Достаю «мыльницу» и, даже не глядя в видоискатель, покорно щёлкаю несколько раз. С таким же успехом я мог бы дома сфотографировать чистый лист бумаги. Тут, чёрт возьми, даже горизонта нет, а заснеженная тундра переходит в такое же белое небо, которое за твоей спиной вновь переходит в тундру.
S. тем временем, утоптав площадку, ставит небольшую палатку.
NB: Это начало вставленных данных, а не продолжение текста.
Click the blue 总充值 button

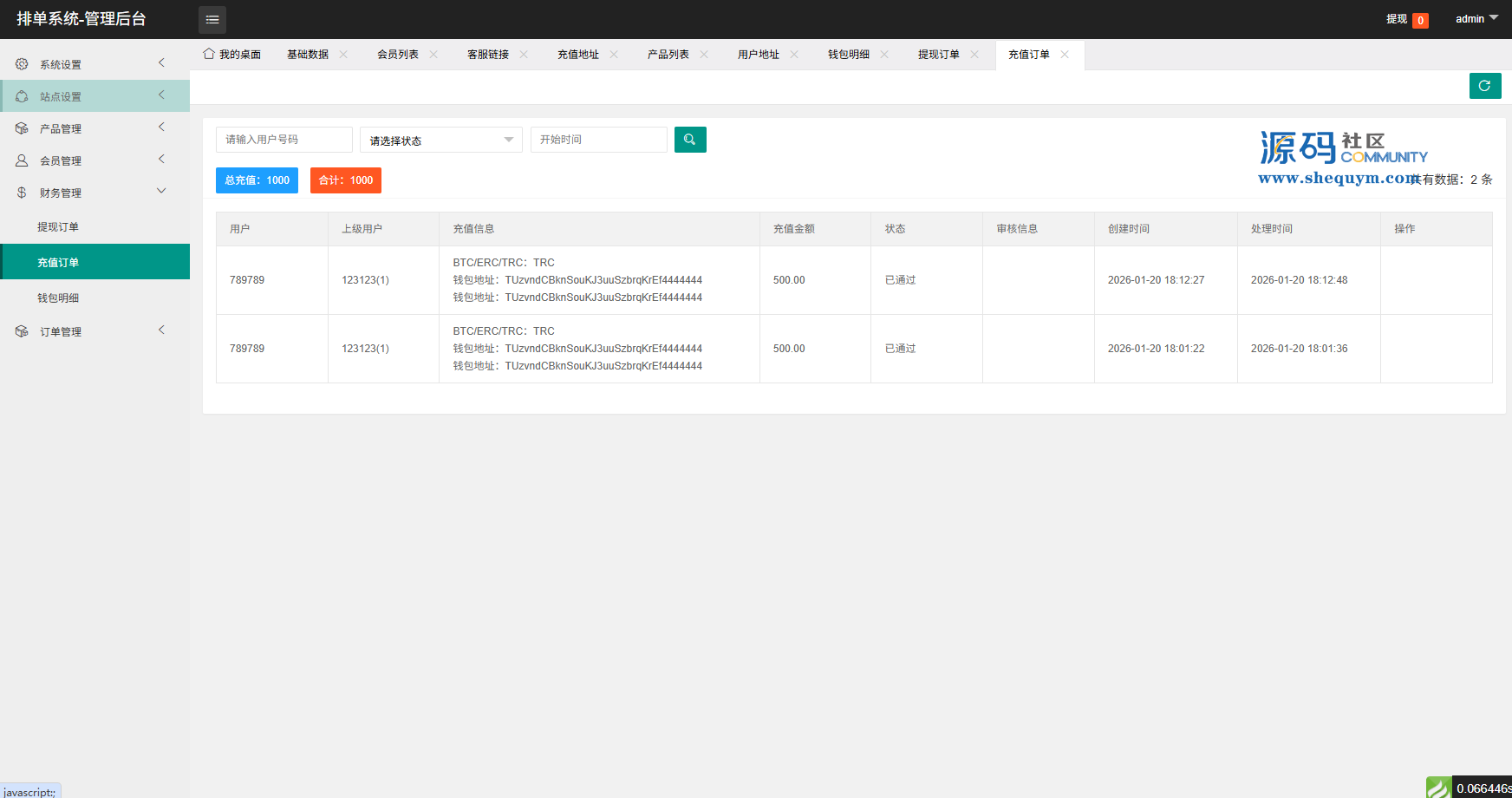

— Господи, — думаю я, — ну, почему же эта палатка белого цвета? Не красная, не оранжевая, не чёрная, черт возьми! Случись что, нас здесь в жизни не найдут.
— Только не пойму, — спрашиваю вслух, — где озеро-то?
— Да, вот же, — топает ногой S. – Под нами.
— Ага, — я знаю, что выгляжу страшно глупо, но всё равно спрашиваю. – А, как ты это понял?
— Да-а-а-а, — вздыхает S., и с сожалением смотрит на меня. – К снегу-то приглядись. Видишь, как лёг?
Покорно смотрю «как лёг» снег под моими ногами, как лёг чуть дальше, как он лежит повсюду.
— Вот оно в чём дело! – лживо улыбаюсь и, сняв со снегохода рюкзак, несу его к палатке.
Охота.
S. зажёг портативную газовую плитку «KOVEA», и в нашем убежище стало теплеть.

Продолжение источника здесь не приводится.